Indian Covid-19 variant growing in 86 local authorities in England
Five or more cases of the Indian Covid-19 variant have been found in 86 English local authorities, with Bolton and Blackburn the two worst affected areas.
Health secretary Matt Hancock said today that there were 2,323 cases of the more transmissible Covid strain in England, with 483 of them in Bolton and Blackburn where it is the dominant variant.
The next area that is the highest concern is Bedford, with the government now implementing surge testing and vaccination as was also done in Blackburn and Bolton.
Hancock said the overwhelming evidence showed the variant is not resistant to vaccines and that most of the people who have been hospitalised with the strain have been eligible for a jab but have not had one.
“This shows the new variant is not tending to penetrate into older, vaccinated groups and underlines the importance of getting the jab, especially, but not only, amongst the most vulnerable age groups,” he said.

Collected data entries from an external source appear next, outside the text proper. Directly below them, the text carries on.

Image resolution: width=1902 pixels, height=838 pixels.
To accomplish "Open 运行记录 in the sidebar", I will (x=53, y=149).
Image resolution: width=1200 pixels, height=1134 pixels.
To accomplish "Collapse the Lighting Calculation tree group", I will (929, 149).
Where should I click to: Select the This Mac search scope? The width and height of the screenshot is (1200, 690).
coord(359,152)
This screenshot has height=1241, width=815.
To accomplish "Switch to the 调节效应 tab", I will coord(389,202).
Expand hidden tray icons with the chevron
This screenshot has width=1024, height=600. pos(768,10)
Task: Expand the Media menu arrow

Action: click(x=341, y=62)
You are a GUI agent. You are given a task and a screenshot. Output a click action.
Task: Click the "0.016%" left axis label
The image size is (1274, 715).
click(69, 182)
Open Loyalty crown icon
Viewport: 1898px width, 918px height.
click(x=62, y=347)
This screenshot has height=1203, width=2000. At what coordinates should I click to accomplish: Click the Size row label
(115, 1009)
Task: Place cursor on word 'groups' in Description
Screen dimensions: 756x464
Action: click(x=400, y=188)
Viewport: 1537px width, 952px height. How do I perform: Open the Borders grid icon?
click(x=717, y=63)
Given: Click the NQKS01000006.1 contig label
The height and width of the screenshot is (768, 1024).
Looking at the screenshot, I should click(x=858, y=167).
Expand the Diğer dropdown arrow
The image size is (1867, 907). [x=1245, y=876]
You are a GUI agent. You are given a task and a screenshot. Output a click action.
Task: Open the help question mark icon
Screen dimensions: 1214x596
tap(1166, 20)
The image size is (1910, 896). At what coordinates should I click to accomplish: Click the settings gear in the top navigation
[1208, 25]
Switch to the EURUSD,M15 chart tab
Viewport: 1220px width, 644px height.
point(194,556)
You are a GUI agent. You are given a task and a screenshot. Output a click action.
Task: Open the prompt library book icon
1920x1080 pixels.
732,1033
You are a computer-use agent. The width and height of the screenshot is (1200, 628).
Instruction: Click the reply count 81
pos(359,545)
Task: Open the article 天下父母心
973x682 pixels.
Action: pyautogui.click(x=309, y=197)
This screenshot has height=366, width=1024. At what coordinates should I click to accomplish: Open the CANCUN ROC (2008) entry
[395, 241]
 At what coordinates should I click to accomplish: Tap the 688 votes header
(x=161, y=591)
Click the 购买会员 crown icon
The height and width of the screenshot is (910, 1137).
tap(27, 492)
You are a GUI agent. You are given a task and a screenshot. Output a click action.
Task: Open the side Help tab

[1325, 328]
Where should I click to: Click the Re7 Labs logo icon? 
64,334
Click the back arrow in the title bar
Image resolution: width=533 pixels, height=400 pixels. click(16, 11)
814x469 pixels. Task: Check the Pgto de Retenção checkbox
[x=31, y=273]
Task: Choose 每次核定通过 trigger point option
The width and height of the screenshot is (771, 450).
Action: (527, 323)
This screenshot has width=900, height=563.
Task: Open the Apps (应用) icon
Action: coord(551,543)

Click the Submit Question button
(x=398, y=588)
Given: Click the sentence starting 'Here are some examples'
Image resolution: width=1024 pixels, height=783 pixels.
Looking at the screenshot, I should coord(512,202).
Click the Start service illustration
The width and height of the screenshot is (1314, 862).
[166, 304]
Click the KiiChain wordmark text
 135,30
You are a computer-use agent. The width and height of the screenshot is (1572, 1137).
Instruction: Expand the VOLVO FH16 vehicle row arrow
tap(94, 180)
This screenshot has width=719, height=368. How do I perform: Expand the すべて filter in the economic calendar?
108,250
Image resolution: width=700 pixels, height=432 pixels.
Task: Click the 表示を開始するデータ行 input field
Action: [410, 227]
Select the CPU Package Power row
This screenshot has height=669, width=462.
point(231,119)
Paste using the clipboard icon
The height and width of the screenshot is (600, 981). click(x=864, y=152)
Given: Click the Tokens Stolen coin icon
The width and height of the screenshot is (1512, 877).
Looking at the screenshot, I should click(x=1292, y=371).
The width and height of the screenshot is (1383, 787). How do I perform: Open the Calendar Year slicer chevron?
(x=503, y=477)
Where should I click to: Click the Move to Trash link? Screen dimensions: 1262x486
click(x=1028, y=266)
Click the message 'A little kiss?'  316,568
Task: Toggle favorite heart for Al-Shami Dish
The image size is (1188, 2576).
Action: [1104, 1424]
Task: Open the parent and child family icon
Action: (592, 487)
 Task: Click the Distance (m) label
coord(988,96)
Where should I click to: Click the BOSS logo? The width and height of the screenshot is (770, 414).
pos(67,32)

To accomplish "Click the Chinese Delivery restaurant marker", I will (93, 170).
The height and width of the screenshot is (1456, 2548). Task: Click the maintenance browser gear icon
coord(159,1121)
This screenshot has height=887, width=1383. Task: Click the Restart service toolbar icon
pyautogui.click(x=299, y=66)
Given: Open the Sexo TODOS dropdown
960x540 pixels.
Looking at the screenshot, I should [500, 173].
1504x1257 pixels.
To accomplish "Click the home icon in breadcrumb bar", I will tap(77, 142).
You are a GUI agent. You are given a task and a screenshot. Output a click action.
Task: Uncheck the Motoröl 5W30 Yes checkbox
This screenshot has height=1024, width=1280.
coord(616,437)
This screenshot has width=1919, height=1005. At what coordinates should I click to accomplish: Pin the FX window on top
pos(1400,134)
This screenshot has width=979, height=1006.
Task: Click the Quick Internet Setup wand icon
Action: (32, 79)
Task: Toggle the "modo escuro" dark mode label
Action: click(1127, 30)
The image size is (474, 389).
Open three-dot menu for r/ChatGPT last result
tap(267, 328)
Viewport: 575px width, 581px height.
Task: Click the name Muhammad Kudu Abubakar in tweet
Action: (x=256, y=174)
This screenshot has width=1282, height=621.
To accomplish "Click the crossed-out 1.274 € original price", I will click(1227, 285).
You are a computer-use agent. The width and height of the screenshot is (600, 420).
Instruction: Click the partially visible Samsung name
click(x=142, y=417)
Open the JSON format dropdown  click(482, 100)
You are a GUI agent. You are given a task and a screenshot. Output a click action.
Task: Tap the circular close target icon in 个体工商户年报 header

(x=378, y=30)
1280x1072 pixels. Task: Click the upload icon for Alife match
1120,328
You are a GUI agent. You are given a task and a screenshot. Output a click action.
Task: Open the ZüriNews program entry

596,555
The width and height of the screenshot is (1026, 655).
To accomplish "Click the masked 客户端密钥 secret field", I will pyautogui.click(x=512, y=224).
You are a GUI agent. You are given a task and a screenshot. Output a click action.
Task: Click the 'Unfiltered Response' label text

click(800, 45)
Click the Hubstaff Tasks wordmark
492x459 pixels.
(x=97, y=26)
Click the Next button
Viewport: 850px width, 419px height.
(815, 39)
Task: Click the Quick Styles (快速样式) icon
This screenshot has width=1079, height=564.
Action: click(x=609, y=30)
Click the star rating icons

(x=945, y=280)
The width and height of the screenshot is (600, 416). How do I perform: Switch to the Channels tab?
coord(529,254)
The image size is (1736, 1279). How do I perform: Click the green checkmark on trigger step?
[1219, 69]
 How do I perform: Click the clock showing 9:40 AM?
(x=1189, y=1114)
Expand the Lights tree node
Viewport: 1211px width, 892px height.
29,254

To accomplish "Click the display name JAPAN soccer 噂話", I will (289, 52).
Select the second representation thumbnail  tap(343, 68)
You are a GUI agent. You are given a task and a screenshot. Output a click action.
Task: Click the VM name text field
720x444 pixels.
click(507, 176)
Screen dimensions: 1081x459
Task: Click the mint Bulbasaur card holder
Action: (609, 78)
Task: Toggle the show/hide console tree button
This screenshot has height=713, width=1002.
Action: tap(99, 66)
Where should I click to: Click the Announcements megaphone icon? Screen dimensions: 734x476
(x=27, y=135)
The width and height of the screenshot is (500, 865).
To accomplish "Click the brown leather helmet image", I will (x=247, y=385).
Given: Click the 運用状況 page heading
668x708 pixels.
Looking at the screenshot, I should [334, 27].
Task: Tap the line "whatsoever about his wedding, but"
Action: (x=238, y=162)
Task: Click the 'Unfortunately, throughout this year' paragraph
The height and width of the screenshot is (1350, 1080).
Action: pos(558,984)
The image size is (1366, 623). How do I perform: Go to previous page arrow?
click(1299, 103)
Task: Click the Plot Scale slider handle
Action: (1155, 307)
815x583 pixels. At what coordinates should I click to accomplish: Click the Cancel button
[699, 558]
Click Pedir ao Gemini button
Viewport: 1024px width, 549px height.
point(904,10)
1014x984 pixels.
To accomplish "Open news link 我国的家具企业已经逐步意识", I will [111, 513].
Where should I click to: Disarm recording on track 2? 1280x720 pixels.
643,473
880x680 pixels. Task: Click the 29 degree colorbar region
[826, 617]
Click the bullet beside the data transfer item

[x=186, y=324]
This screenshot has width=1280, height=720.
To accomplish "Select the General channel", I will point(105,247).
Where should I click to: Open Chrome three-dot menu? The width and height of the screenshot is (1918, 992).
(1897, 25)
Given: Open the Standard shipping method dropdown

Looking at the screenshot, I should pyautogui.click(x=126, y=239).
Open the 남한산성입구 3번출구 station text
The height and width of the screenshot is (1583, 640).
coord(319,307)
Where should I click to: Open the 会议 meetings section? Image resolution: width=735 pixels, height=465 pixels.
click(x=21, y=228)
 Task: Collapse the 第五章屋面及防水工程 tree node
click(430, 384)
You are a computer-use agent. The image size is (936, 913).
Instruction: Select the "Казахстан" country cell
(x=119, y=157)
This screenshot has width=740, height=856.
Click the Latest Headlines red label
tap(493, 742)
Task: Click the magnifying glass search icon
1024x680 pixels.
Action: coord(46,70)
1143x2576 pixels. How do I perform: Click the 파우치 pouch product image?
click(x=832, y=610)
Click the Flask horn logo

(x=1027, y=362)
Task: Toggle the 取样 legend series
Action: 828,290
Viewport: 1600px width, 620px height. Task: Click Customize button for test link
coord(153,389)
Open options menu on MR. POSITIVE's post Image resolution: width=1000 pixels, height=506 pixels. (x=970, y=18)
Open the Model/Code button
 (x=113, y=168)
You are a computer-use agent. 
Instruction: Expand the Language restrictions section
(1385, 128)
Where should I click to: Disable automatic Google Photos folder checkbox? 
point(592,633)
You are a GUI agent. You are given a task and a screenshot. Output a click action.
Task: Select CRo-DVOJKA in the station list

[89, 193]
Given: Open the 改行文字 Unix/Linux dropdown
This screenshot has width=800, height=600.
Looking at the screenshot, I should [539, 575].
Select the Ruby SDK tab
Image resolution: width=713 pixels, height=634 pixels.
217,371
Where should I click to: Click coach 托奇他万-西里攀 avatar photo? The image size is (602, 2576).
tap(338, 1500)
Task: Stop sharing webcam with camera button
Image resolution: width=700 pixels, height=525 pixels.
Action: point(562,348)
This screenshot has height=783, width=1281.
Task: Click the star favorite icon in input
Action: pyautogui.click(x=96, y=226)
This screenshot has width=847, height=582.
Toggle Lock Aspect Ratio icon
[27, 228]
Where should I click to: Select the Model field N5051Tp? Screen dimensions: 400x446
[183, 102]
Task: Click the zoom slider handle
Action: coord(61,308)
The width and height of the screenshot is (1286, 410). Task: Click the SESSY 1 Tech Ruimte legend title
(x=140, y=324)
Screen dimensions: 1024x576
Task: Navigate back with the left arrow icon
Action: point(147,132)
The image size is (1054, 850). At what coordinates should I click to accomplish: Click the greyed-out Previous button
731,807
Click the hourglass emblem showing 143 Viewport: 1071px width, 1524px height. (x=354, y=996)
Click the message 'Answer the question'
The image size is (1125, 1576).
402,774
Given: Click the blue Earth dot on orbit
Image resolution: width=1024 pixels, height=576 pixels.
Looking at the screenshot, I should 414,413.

“While we don’t have the complete picture on the impact of the vaccine, the early laboratory data from Oxford University corroborates the provisional evidence from Bolton hospital and the initial observational data that vaccines are effective against this virus.
“This is reassuring, but the higher transmission poses a real risk. All this supports our overriding strategy which is gradually, cautiously to replace restrictions on freedom with the protection from the vaccine.”
Roadmap
Boris Johnson warned the nation on Friday that the target date of lifting most or all restrictions on 21 June may slip due to the increasing prevalence of the new Indian Covid variant.
It comes after around 120 people from India carrying the virus came into the country in April.
The government has set up a rapid response team of 100 people in Blackburn that has distributed 35,000 tests, while also setting up six new testing units and two new mass vaccination centres.
The number of vaccinations in Bolton quadrupled over the weekend, with the city experiencing the “largest surge of resources into any local area we’ve seen during the pandemic so far”, according to Hancock.
Labour shadow health secretary Jon Ashworth said the government’s delay on putting India on the red travel list “surely now stands as a catastrophic misstep”.
“One month ago I urged him to act quickly in response to this variant,” he said.
“The Sanger Institute data today shows rapid increase in this variant – 30 per cent of all sequenced cases in the UK – and that excludes cases from travel and surge testing.
“Alarm bells should be ringing because while he offers reassurance that vaccines are effective, Professor Anthony Harden of the JCVI has warned that vaccine are ‘almost certainly less effective” at reducing transmission’.”